The following description of certain features of the Incentive Stock Option Plan(“Option Plan”) is intended to be a summary only. The summary is qualified in its entirety by the full text of the Option Plan, which is incorporated by reference as Exhibit 10.18 to this Annual Report on Form 10-K. Capitalized terms used but not defined in this Summary of the Option Plan shall have the meanings ascribed to such terms in the Option Plan.

 

The principal purposes of the Option Plan are to encourage profitability and growth through short-term and long-term incentives that are consistent with the Company’s objectives; to give participants an incentive for excellence in individual performance; to promote teamwork among participants; and to give the Company a significant advantage in attracting and retaining key employees, directors, and consultants.
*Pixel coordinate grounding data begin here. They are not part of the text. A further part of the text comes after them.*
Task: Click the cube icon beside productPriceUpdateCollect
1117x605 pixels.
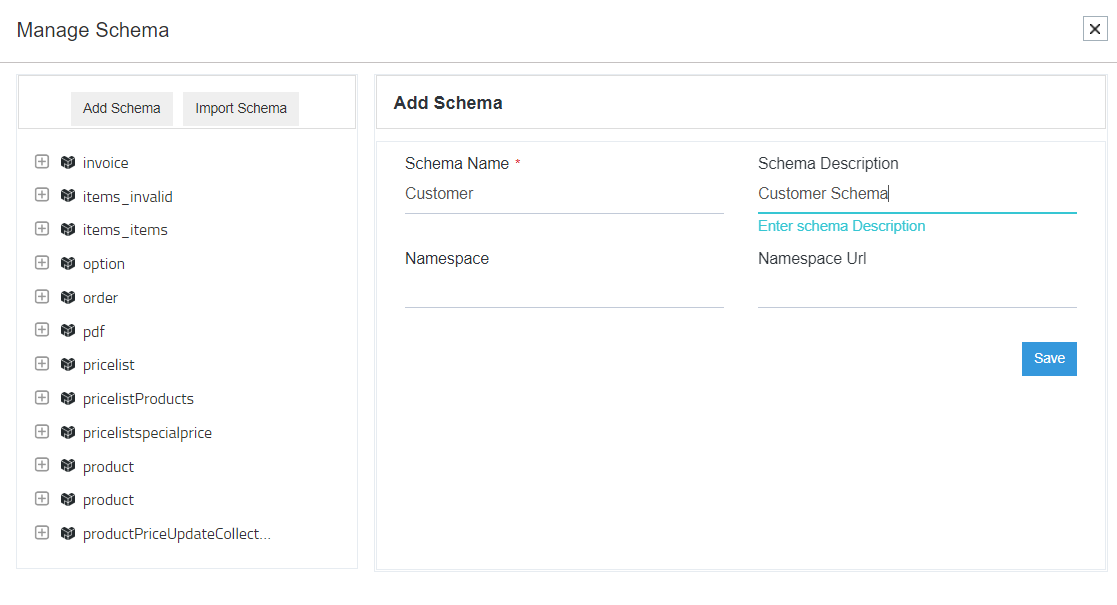Action: click(68, 533)
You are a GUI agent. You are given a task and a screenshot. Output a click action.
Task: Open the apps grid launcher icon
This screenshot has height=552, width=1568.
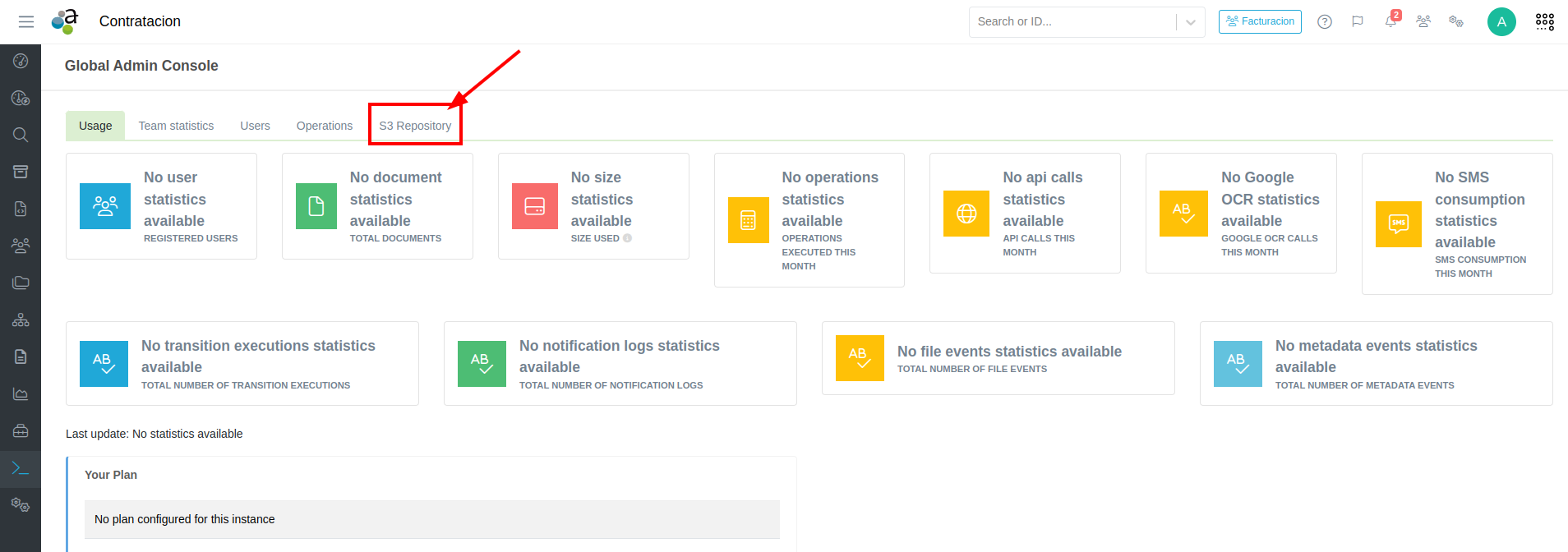pyautogui.click(x=1545, y=21)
The Option Plan provides for the grant of nonqualified stock options which are not intended to meet the requirements of Section 422 of the Internal Revenue Code of 1986, as amended (the “Code”). When considering new grants of share-based or option-based awards, we intend to take into account previous grants of such awards.

 

Eligible Participants. Certain employees, directors and consultants are eligible to be granted awards under the Option Plan. No eligible person, participant or other person shall have any claim to be granted an award under the Option Plan. The Board is not required to treat with uniformity eligible persons, participants, or holders or beneficiaries of awards under the Option Plan.

 

Administration. The Option Plan is administered by the Board of the Company. All of the powers exercisable by the Board under the Option Plan may, to the extent permitted by law and authorized by resolution of the Board be exercised by the Compensation Committee.

 

Subject to applicable limitations in the Option Plan and to applicable law, the Board or the Compensation Committee, as the case may be, has the authority to:

designate which eligible persons will be granted awards under the Option Plan;
determine the type or types of awards to be granted to each participant under the Option Plan;
determine the terms and conditions of any award or option agreement, including any terms relating to the forfeiture of any award and the forfeiture, recapture or disgorgement of any cash, our common stock or other amounts payable with respect to any award;
amend the terms and conditions of any award or option agreement;
accelerate the exercisability of any award or the lapse of any restrictions relating to any award;
determine whether, to what extent and under what circumstances awards may be exercised in cash, our common stock, other securities, other awards or other property (excluding promissory notes), or canceled, forfeited or suspended;
interpret and administer the Option Plan and any option agreement or other instrument or agreement relating to the Option Plan;
establish, amend, suspend or waive rules and regulations and appoint such agents as the Board or the Compensation Committee, as applicable, shall deem necessary or appropriate for the proper administration of the Option Plan;
make any other determination and take any other action that the Board or the Compensation Committee, as applicable, deems necessary or desirable for the administration of the Option Plan; and
adopt such modifications, rules, procedures and subplans as may be necessary or desirable to comply with the provisions of the laws of non-U.S. jurisdictions in which the Company or any of our affiliates may operate.

 

Determinations and interpretations with respect to the Option Plan are within the sole discretion of the Board or the Compensation Committee, as applicable, whose determinations and interpretations will be binding on all interested parties.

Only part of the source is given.